What is expected ▸ Rewrite the stretch from the line containing "Given: Add a" through the end of the records as a numbered list, omitting any blank lines.
═════ Data shown ═════
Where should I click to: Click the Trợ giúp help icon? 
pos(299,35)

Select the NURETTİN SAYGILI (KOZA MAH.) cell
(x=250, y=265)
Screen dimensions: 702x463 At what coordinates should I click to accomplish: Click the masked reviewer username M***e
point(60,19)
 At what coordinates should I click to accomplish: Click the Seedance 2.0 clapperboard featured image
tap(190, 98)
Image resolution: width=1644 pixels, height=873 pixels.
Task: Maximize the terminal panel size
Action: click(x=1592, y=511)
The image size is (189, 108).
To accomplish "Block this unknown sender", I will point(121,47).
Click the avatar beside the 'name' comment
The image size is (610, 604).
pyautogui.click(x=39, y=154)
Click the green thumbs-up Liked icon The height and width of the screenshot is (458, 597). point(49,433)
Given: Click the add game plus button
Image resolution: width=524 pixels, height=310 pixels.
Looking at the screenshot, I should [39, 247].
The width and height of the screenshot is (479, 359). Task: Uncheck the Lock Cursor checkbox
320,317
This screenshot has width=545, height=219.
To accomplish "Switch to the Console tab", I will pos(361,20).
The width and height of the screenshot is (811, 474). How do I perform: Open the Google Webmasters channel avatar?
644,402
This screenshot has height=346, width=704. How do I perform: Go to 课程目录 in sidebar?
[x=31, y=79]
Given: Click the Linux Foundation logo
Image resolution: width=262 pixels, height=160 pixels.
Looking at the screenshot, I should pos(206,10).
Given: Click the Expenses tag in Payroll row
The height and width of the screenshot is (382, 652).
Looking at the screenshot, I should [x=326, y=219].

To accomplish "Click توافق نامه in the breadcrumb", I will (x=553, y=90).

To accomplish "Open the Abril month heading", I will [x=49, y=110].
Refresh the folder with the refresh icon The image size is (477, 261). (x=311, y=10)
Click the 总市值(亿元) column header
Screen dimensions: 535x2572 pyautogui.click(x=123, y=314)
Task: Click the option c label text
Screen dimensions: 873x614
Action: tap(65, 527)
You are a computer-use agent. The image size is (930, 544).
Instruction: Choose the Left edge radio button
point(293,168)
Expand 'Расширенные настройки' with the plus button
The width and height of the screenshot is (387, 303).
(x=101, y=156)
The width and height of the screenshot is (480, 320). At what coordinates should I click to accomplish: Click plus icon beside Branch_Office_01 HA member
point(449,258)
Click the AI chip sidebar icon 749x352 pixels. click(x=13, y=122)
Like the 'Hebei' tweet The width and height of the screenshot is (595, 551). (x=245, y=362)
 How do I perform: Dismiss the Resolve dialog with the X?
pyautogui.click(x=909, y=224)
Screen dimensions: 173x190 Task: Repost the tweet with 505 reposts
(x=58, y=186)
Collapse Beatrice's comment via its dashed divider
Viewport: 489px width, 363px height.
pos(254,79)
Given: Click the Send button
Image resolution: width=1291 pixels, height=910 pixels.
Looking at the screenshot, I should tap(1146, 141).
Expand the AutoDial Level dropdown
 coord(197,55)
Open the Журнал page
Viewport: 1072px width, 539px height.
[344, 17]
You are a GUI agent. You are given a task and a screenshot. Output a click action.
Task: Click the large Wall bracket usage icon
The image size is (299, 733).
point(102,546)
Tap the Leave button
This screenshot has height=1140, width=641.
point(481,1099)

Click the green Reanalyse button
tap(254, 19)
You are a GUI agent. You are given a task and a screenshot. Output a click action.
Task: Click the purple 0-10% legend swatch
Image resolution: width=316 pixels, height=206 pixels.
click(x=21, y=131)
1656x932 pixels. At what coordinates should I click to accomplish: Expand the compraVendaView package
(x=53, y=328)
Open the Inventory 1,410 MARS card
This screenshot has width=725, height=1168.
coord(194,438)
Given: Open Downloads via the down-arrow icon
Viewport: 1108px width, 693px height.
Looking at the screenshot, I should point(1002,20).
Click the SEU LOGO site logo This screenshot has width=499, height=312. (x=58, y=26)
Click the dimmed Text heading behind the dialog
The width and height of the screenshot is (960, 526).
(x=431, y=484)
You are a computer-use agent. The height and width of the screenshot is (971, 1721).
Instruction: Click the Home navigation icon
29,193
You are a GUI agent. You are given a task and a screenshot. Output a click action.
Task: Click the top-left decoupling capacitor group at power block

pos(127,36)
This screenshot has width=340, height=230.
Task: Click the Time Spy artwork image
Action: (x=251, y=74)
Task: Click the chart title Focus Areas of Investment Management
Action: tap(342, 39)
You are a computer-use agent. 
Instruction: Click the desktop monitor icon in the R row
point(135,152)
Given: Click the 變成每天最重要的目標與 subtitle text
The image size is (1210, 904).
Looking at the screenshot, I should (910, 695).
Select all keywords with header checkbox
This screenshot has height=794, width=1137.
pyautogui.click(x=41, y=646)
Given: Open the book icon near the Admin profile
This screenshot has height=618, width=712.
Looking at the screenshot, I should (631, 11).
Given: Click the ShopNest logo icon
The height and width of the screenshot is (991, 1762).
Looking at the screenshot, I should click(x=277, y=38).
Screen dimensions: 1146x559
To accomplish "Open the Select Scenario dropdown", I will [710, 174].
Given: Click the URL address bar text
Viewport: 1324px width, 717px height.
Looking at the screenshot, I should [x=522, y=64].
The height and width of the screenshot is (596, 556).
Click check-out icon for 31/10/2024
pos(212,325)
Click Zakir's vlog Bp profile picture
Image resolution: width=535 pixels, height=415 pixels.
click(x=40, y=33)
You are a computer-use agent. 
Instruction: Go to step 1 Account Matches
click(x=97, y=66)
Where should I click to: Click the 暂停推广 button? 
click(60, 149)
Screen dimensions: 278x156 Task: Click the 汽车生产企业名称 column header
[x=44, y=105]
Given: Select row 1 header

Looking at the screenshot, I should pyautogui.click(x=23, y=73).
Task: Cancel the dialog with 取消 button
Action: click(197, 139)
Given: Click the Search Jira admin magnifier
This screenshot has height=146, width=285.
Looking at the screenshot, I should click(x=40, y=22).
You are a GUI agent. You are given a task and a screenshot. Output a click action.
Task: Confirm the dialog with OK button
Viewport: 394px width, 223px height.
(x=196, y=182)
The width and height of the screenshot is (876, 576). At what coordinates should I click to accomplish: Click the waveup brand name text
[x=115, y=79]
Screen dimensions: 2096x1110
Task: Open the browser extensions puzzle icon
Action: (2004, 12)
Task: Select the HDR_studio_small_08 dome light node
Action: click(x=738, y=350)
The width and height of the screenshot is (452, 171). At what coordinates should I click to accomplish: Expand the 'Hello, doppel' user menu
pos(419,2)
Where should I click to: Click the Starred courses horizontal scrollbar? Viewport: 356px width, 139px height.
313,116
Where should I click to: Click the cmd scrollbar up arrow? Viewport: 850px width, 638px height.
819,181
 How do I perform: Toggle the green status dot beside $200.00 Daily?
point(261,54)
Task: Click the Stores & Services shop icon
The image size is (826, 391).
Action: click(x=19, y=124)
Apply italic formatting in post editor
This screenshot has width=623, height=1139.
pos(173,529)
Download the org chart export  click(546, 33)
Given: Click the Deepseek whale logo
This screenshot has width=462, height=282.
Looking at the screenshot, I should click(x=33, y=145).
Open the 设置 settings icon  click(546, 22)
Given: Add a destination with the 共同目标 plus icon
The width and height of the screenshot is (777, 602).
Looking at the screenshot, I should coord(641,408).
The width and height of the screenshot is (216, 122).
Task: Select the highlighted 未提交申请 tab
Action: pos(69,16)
═════
The solution ▸
1. Given: Add a destination with the 共同目标 plus icon
2. The width and height of the screenshot is (777, 602).
3. Looking at the screenshot, I should coord(641,408).
4. The width and height of the screenshot is (216, 122).
5. Task: Select the highlighted 未提交申请 tab
6. Action: pos(69,16)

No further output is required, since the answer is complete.